Der Handel mit Asiatika boomt: Vor allem Chinesen zahlen für hochwertige Stücke fast jeden Preis. So erwerben sie auch einen Teil ihrer Identität zurück

Asiatische Kunst liegt voll im Trend. Nicht nur der Zeitgenossen-Markt boomt, auch die alte asiatische Kunst erfreut sich einer wachsenden Zahl von Sammlern, vor allem seitdem die chinesische Wirtschaftskraft steigt. Spitzenhändler dieser Sparte sucht man in Deutschland allerdings vergebens.

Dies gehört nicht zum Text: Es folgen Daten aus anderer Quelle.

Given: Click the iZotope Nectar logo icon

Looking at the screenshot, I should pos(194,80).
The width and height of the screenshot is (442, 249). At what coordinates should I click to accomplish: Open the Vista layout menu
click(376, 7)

„Dabei florierte die asiatische Kunst vor dem Zweiten Weltkrieg gerade in Berlin“, sagt Günter Venzke. Vor rund 30 Jahren machte er seine Sammelleidenschaft zum Beruf. Mittlerweile führt er zwei großzügige Ladenlokale in der Charlottenburger Fasanenstraße 71. Neolithische Steingefäße, Reliefs der Khmer oder chinesische Skulpturen zählen ebenso zum Angebot wie Miniaturen aus Jade, japanische Stellschirme und chinesische Möbel. Venzke arbeitet lieber im bescheidenen Rahmen und verzichtet auf die Kooperation mit Auktionshäusern. Dabei sind Objekte wie der Khmer-Torso einer hinduistischen Gottheit aus dem 10. Jahrhundert (70 000 Euro) ebenso von musealem Rang wie der marmorne Buddha im Lotussitz aus der Tang-Dynastie (48 000 Euro). Den Kopf und die farbige Fassung hat er im Laufe von 1200 Jahren verloren – nicht jedoch seine Anmut. Eine ähnliche Statue befindet sich im New Yorker Metropolitan Museum of Art. Doch Venzke betont, das sei zweitrangig: „Man lebt als Händler mit den Dingen, und wenn ich etwas verkaufe, ist das manchmal wie eine Trennung. Darum lege ich Wert darauf, die Käufer persönlich zu kennen.“

Wenn die Stücke ihre Aura entfalten, gerät der zurückhaltende Mann ins Schwärmen – egal ob es sich um eine Bronze-Schale aus der „Zeit der Streitenden Reiche“ für 35 000 Euro handelt oder um kleine japanische Goldlackdosen, die es bereits ab 1850 Euro gibt. Von dem Run auf Asiatika auf dem internationalen Auktionsparkett zeigt sich Venzke ungerührt. Er wünscht sich eher neue Sammler in Berlin als asiatische Kunden, die derzeit enorme Rückkaufwellen auslösen.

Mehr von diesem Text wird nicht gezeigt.